SUPPLIED PASSAGE:
- - -
The couple finally returned home, last Sunday, to a townwide parade with a police and fire escort through the downtown and throngs of well wishers lining the sidewalk and carrying signs of support.

“He was completely overwhelmed,” Morrison said. “When we were coming down [Route] 13, he looked to the right and he saw all those fire trucks lined up and he looked to the left at me, and I just welled up and he welled up. He was overcome. He really had no idea at all that any of that was going to happen and he was incredibly emotional about all of it.

“From day one this community has just been phenomenal, as well as the surrounding community,” she continued. “The support and the prayers and the outpouring that we have received from everybody in Pocomoke and all of the towns around – it’s just been overwhelming and a phenomenal blessing. Being on the receiving end of this is something we’re not accustomed to and it’s been very humbling.”

The mayor remains in outpatient care three days a week, focusing on speech, occupational and physical therapy.

“We are continuing the process and the good track that he was on when we left Bryn Mawr. Hopefully, we’re going to continue to make some good progress,” Morrison said. “The prognosis at the beginning of this was pretty bleak, but he has done an amazing job and is regaining [movement] in his right side. He’s walking – he’s using a cane, but he is walking – and [use of] the right arm is coming back.

“Cognitively, comprehensively, he’s comprehending and reading and looking at Facebook and keeping up with everything that’s going on,” she said. “His biggest challenge right now is the verbal. The brain bleed that he experienced was directly over the speech and language [section], so we knew that was going to be the biggest challenge.

“It’s frustrating, because he has so much to say and he can’t get it out. Some days I’m probably blessed that he can’t,” she added with a laugh.

Morrison said the ordeal has not dulled the sense of humor of a man who, in 2015, raced Berlin Mayor Gee Williams down Main Street wearing high heels and a tutu in an effort to raise money for a local charity.

“He is a funny guy and he has a great sense of humor, and it is still very much intact,” she said. “He’s Bruce. The funny part about it is if you have been married to someone as long as we have been married, the facial expressions have accompanied so many of the things that he’s said over the years that, in some respects, he hasn’t even had to talk and I’ve known what he is saying.

“One Friday night in particular I recall at Bryn Mawr we had this three-hour conversation and I’m the only one talking,” Morrison continued. “I would say something to him and he would have this facial expression and I’m like, ‘I know, right?’”

Despite, or perhaps because of everything they have been through, Morrison said the entire family has bonded and become closer than ever.

“Even when things were not good, we found reasons to smile and there have been so many silver linings, even in the dark times,” she said. “That is in no small part thanks to the friends and the family and the support that we’ve received from everybody. It really has been amazing.”

The support includes a GoFundMe page, created by Hardwire LLC, which has raised more than $37,000 to help pay for the family’s medical bills.

The mayor worked at Hardwire for about a decade. The company itself has given $20,000 and several of his coworkers personally donated thousands more.

“That was something that his Hardwire family started and they have just been phenomenal. So many of them made the trip to Christiana and the CEO of Hardwire and his whole family came up on Christmas Eve,” Morrison said. “Hardwire has been really amazing.”

The fundraising campaign remains active. To donate, visit www.gofundme.com/healmayormorrison.

“To put the most positive spin on all of this – what a wakeup call this has been,” Morrison said. “Your life can change in the blink of an eye – you go to bed and three hours later this has happened. It’s just completely unexpected and I think it’s a good wakeup call for all of us to realize that we need to get our house in order.”
- - -
RECORDS PROVIDED:
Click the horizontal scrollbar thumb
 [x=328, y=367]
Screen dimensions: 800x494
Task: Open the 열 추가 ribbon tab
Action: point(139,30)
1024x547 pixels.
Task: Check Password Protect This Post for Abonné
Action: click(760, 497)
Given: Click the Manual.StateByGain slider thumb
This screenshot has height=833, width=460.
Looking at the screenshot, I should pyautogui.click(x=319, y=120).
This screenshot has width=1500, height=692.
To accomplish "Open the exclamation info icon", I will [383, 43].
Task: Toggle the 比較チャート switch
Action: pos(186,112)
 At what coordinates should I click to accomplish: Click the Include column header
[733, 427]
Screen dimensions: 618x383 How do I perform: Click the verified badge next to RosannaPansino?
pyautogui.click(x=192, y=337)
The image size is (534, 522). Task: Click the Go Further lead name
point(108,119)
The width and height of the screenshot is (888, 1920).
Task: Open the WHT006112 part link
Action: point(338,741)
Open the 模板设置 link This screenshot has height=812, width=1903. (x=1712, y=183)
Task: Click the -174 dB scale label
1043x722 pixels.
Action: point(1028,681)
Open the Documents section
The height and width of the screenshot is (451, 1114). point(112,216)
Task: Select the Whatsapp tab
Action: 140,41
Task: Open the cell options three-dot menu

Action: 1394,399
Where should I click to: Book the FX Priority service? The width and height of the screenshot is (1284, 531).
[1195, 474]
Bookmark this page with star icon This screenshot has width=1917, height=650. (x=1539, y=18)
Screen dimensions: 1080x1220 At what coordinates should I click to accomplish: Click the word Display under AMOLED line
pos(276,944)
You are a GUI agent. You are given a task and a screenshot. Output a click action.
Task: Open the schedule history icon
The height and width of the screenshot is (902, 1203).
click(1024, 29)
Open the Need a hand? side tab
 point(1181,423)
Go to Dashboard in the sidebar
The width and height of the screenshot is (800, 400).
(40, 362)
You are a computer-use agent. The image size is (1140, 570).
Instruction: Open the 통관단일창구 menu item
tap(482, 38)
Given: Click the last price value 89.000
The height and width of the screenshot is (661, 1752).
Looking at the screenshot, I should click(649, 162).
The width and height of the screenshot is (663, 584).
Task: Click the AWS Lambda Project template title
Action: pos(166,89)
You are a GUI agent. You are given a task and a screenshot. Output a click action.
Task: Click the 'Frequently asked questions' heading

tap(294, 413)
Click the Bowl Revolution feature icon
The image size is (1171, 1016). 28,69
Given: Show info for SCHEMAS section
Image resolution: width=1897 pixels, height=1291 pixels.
- - -
PROMPT 1:
According to the article on the mayor's recovery, how many days a week does the mayor attend outpatient care?
PROMPT 2:
In the article on the mayor's recovery, rewrite the stretch from "The couple finally" through "about all of it.", changing "parade" to "procession".
Rely only on the text about the mayor's recovery.

RESPONSE 1:
Three days a week.

RESPONSE 2:
The couple finally returned home, last Sunday, to a townwide procession with a police and fire escort through the downtown and throngs of well wishers lining the sidewalk and carrying signs of support.

“He was completely overwhelmed,” Morrison said. “When we were coming down [Route] 13, he looked to the right and he saw all those fire trucks lined up and he looked to the left at me, and I just welled up and he welled up. He was overcome. He really had no idea at all that any of that was going to happen and he was incredibly emotional about all of it.